Suspended sentences have been handed down to the former head of the Zurich chapter of the Hells Angels and two other members, ending a case brought by the Federal Prosecutor almost ten years ago. Charges against a fourth member were dismissed.
At the Federal Criminal Court on Tuesday the former president of the Zurich chapter of the Hells Angels received a two-year suspended prison sentence for marijuana transport and dealing, attempted blackmail, illegal restraint and kidnapping.
A Lausanne-based Hells Angel received a ten month suspended prison sentence for helping transport marijuana, and a third member of the motorcycle group, from German-speaking Switzerland, received a suspended fine of SFr7,200 ($7,751) for attempted kidnapping and illegal restraint.
Those sentenced had been accused of harvesting and selling a portion of a crop of several hundred kilograms of cannabis in the Aarberg region of canton Bern.
Charges were dismissed against the fourth group member, who was awarded compensation of SFr9,800.
Prosecutors had sought harder sentences against the club president.

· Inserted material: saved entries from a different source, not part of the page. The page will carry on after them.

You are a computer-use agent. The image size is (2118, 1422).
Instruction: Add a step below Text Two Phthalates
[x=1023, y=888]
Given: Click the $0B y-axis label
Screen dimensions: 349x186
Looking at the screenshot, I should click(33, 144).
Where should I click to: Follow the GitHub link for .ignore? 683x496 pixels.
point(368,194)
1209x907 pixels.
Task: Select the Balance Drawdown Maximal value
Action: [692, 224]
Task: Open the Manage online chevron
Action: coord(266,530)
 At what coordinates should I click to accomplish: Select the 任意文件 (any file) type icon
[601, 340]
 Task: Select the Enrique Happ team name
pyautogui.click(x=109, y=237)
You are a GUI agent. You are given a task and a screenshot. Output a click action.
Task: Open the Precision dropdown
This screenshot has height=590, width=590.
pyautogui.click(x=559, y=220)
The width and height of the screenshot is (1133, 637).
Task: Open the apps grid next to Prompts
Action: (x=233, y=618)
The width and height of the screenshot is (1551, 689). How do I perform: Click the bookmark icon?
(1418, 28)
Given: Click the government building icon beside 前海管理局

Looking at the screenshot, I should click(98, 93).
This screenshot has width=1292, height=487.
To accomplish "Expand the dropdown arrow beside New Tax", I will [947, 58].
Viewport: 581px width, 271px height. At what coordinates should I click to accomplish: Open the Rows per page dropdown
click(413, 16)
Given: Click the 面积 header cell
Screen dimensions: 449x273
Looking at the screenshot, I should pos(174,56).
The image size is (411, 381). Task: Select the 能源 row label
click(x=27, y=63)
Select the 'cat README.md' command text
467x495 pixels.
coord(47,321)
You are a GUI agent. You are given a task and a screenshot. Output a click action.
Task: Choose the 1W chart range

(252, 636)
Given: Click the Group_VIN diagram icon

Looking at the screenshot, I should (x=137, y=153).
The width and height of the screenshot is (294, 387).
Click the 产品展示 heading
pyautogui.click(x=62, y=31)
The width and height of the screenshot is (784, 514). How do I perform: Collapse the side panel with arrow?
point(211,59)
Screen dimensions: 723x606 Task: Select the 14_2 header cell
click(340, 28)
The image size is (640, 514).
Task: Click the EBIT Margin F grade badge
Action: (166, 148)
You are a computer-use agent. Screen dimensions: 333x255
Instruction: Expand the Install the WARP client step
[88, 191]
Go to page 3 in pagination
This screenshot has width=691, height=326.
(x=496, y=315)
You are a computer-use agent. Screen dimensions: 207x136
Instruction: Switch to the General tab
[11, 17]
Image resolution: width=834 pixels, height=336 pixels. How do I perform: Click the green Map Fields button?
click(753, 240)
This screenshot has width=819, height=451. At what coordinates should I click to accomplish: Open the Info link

The four members had been charged following a federal investigation in 2003 and 2004 which was unable to prove through wire-tapping and surveillance that the Zurich motorcycle club had been involved in organised crime.
“Suspicions that the Hells Angels, or at least a core group of the club, act as a crime syndicate could not be corroborated,” the Federal Prosecutor’s Office said at the time.
The Zurich Hells Angels club was founded in 1970 as one of the first European chapters.
The Hells Angels, founded in the United States in 1948, is referred to as an “Outlaw Motorcycle Gang” by the US Department of Justice.
The motto of the worldwide organisation is: “When we do right, nobody remembers. When we do wrong, nobody forgets.”